COUPLING By David Valdes Greenwood - The Boston Globe: "When the month of June began, we were in the adoption world's version of limbo: the period between our home study and the day someone with a womb might take pity on us. To while away the purgatorial hours, my husband and I did the one thing we could: obsess about baby names. This is an excellent distraction tool, an endlessly amusing activity that involves no expense and can be pursued just about anywhere. (Note: The locale of brainstorming can affect the quality of the outcome. "How about `Loofah'?" I might ask while showering.)
We started playing this game a smidge early - our second date, in 1993. Despite barely knowing each other, we settled on a pair of adorable baby names, Sophie and Jonah. We knew they were perfect, a fiction we maintained through 12 years, three moves, and two weddings - both to each other - until we were actually ready to have a child, which changed everything.
Suddenly, we found ourselves haunted by our own behaviors: times we rolled our eyes at other people's baby names, sniggering at choices we deemed woefully misguided. Back then, we felt perfectly free to mock parents who named their offspring after seasons, fruits, or even car parts - but now that the baby shoe was on the other foot, we conceded that Summer, Apple, and Axyl must have sounded perfectly logical to someone.

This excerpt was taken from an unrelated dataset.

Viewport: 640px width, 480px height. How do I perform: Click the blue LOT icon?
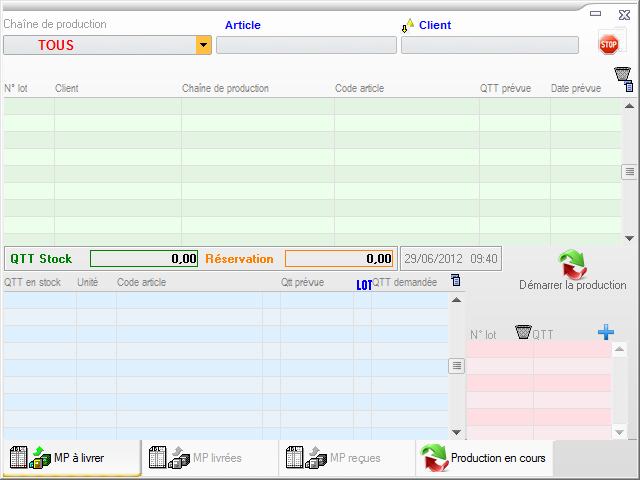point(364,285)
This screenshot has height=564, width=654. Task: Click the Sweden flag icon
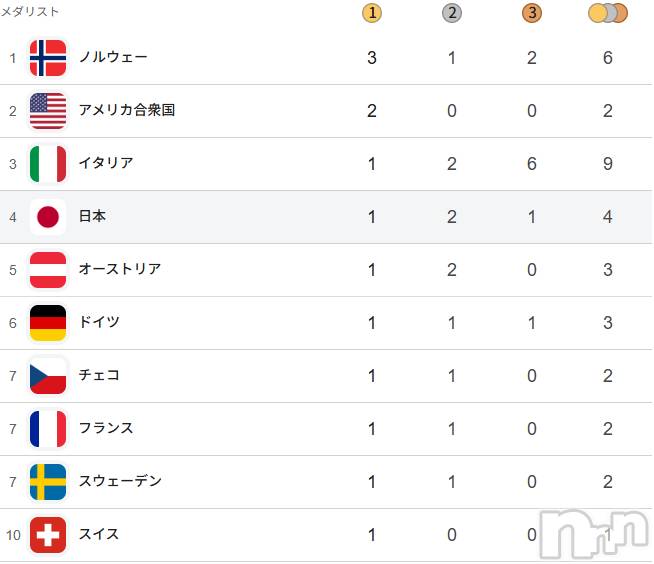(x=48, y=482)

We knew that whatever name we chose, somebody would loathe it. But at the very least, we could avoid becoming those parents immortalized in bad-name stories, funny yet horrifying tales swapped at dinner parties. For instance, I once knew a girl named Inita Mann. Her dad said he'd come up with the name because it was funny, and he figured she'd only have to endure it for 20 years or so. He was wrong on both counts; when I met her, she was in her late 20s and still walking around with a drag-queen name.
That kind of permanence got us reexamining our options. Take Jonah - good, strong name, but did we really want to evoke whale fodder? And sweet Sophie - it seemed so special until we spotted it on a list of top baby names. We were determined to go beyond the "Jennifer" and "Jason" of this era because of our own painfully ubiquitous names. There were 11 Davids on my floor my freshman year in college, three in my suite of four. And I married, yes, a Jason.

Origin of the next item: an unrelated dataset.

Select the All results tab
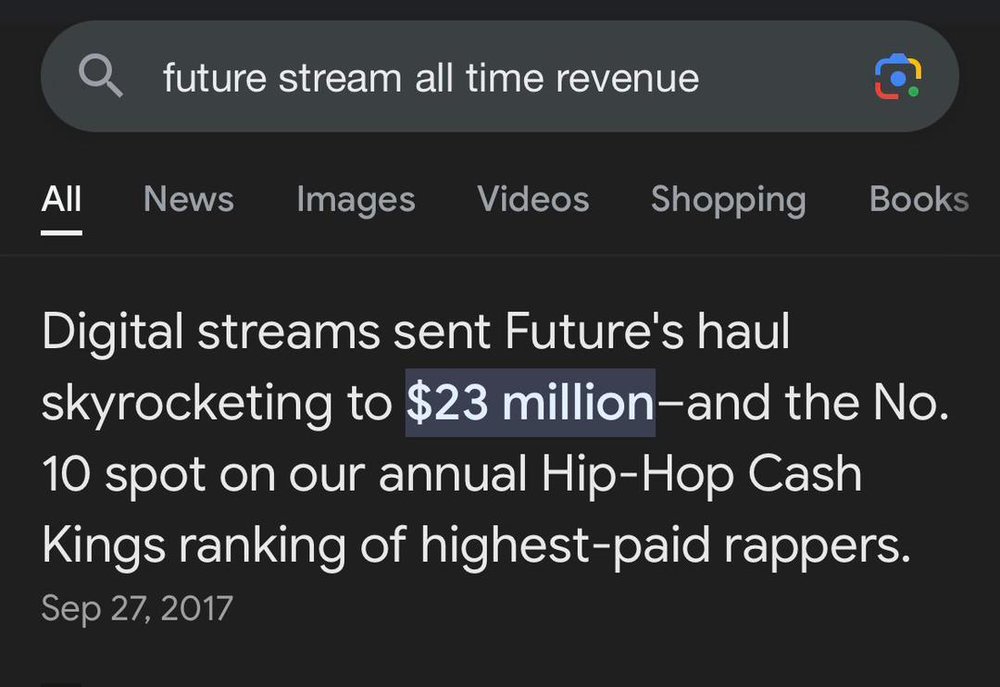Screen dimensions: 1000x687 61,199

With so much free time waiting to hear from adoption authorities, we were sure we had come up with something distinct. Unfortunately, our aesthetics didn't line up very well: I'd champion some name from Cuba (which my father's family left by boat 40 years ago) while my husband countered with something WASPy (his family arrived by boat, too one full of Pilgrims). For a brief moment, our two idioms did unite in a name at once a little ethnic and yet somewhat patrician: Xavier.

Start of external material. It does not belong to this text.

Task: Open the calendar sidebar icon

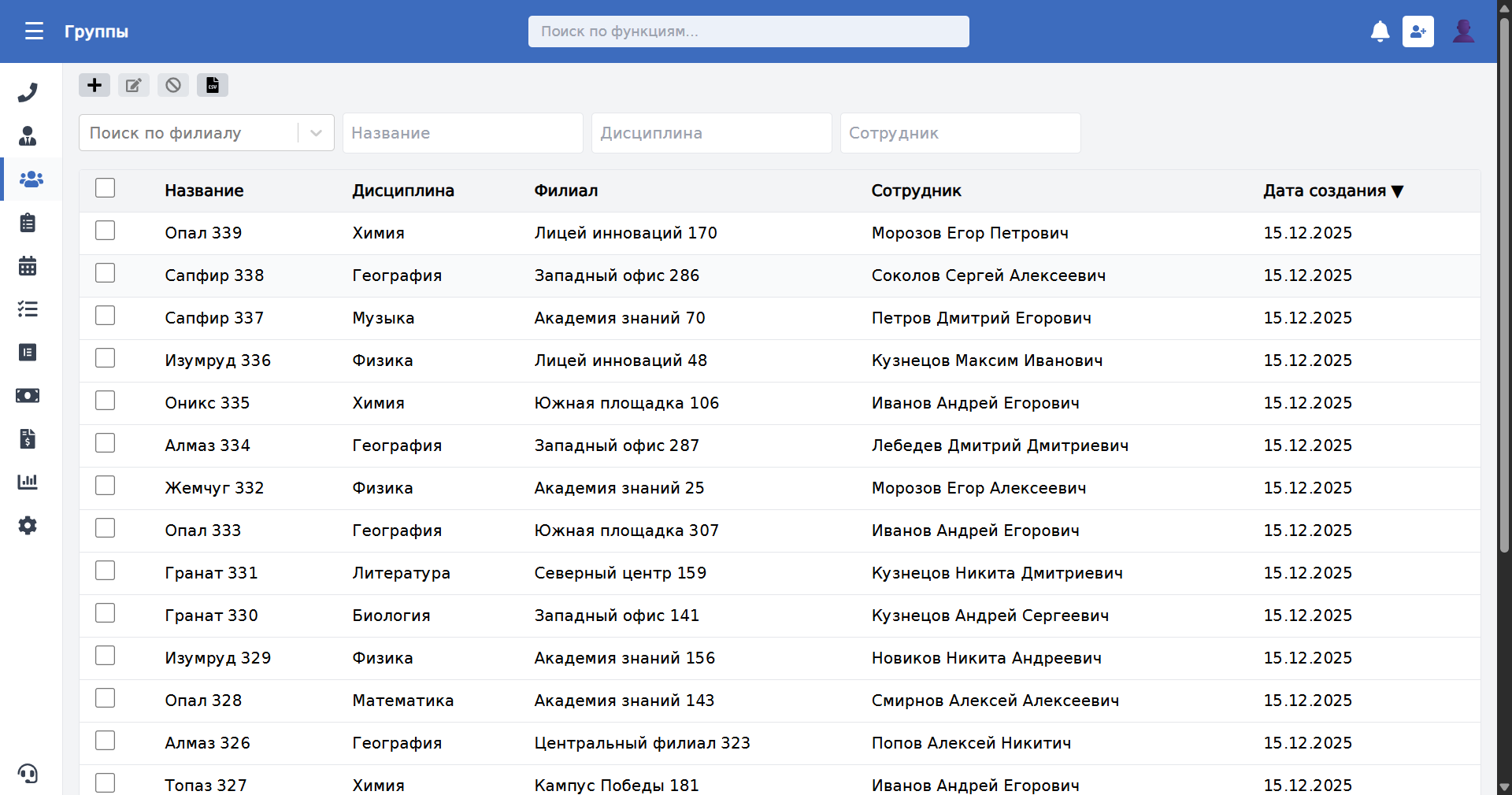Action: pyautogui.click(x=28, y=266)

It had a certain grandeur, but I began to overthink it. What would his nickname be, "X"? And wasn't it cruel of us to saddle a child with a four-syllable first name when his last name was already a two-word mouthful? The final straw was when I heard a teen mom on the subway address her Xavier in pure Bostonese. "Egg-zay-vee-uh," she crooned, dropping the "r," so the name now rhymed with "duh." On the grounds that I could not give my child a name that sounds so awful in the dominant regional dialect, I took it out of the running.
When we finally did reach an agreement on a name, we didn't dare reveal the results. The trick is never to tell a name in advance, since while many people feel comfortable expressing their dismay to future parents, no one dares insult an actual baby. Consider our friends who announced that their choices for a girl's name were Ivy, Fern, or Olive - lovely names individually but awfully vegetal as a group. Tired of the resulting commentary, the couple went with none of the above.
Recently, with little warning, we found ourselves escorted out of limbo and matched with a baby girl. With her dark eyes and mop of curls-to-be, she put an end to our name game by clearly and decidedly being Lily. I'm sure not everyone loves the name, but, so far at least, nobody's telling.
Playwright and proud new dad David Valdes Greenwood, 38, lives in Arlington. "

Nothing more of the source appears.